She is sitting at the back of the bus. She lives far from the heart of the city so she has the luxury of picking her seat from the empty rows. And she always sits in the center seat at the back of the bus.
She likes watching the commuters enter, the sleep still clinging to their eyes. She likes watching the back their heads, secretly cataloging the different way they pass the time between stops.
But today is different. They are on the freeway now and for the next fifteen minutes or so (depending on traffic) there will be no new passengers, no one will exit.
She loosens the clasps on her bag. She opens the top but then hesitates. She needs to decide between book and journal. The bus sways into a turn and she pulls out the novel she's been nibbling at for the last few weeks - a thriller, but a boring one. The author has lost his way in the second act, she thinks, but the premise was promising so she wades through the muck, hoping a surprising resolution will spring out of left field, perhaps out of one of the forgotten subplots.
Halfway down the page, she closes the book. She's read the same paragraph three times but it only rattles around her mind, disconnected, random, refusing to coalesce into meaning. Today is different from any other and no attempt at distraction will keep the vague anxiety at bay. She thinks about trading the novel for her journal, but she knows the results will be the same.

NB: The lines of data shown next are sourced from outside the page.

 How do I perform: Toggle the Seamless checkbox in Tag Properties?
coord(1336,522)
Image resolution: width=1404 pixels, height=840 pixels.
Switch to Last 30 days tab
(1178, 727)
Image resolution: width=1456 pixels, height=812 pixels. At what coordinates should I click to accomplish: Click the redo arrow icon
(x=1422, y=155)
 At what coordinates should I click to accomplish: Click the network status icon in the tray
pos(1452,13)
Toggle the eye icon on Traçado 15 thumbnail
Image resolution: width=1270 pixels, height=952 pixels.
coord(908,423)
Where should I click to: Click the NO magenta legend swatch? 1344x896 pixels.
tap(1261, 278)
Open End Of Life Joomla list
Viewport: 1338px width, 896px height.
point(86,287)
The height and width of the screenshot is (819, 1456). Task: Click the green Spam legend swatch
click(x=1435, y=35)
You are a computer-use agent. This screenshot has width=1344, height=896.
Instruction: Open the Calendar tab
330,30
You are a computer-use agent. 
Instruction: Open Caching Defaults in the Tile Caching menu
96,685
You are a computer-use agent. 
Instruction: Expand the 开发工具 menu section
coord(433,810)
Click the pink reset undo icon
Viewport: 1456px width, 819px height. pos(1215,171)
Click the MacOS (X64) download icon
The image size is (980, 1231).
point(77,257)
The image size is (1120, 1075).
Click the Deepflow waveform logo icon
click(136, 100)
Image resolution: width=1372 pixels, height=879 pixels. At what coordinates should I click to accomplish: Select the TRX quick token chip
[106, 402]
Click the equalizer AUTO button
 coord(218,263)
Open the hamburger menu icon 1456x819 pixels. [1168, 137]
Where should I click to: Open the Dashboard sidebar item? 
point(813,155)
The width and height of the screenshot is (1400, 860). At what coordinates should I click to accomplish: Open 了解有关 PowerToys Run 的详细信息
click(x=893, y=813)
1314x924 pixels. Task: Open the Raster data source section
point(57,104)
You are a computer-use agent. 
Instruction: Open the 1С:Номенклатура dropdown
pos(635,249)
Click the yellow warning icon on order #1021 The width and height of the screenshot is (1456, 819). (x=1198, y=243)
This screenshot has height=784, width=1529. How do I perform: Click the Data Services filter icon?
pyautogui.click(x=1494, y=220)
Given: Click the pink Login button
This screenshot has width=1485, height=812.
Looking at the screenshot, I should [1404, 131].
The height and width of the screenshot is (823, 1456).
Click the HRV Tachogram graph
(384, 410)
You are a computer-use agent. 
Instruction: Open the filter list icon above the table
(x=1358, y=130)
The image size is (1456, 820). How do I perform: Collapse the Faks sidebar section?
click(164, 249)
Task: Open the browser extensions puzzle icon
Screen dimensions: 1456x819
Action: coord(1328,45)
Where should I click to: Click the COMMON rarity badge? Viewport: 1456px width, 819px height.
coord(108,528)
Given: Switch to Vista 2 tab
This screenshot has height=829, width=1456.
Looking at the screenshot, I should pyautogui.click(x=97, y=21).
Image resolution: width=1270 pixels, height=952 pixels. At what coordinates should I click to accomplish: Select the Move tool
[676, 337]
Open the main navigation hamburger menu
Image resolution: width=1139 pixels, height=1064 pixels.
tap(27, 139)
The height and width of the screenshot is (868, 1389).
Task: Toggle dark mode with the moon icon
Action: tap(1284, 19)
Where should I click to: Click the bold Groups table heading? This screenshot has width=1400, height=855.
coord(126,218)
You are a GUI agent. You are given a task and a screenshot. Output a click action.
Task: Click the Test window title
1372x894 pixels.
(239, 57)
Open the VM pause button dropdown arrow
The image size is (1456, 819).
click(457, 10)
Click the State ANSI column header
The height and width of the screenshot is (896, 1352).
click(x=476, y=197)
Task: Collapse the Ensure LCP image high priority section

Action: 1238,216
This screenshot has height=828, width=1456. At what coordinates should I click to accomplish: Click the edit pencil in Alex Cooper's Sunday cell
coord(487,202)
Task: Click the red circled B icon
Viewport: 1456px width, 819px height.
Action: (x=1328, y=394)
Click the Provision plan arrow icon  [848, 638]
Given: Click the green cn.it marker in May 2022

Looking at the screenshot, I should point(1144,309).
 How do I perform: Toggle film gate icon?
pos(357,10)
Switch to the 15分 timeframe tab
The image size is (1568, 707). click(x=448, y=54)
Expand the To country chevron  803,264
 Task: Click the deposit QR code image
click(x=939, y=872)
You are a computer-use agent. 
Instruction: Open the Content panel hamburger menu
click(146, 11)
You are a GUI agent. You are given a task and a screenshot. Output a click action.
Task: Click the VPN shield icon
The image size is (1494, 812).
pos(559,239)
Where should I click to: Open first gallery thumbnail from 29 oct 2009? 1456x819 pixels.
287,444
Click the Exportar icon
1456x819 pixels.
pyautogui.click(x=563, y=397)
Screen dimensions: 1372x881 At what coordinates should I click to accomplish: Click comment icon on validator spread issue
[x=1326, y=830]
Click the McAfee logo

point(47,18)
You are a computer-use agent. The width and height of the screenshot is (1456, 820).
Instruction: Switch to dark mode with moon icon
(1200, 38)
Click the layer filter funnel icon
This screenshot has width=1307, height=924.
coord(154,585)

And so she stares down the center aisle, past the seat backs, through the window and on to the horizon. The sun is coming up but hasn't broken through. Soon though, it tints the high clouds orange. The city grows taller, closer. The cars condense ahead. Soon they will be caught up in the thick of it.
It's strange. She is anxious to get to the point of her day. She knows she will come upon it in due time but the mind plays strange games with the fabric of chronology. She is surprised that the bus has come this far this fast, but is frustrated at how far it has yet to go. Anxiety has been the cause of both conclusions.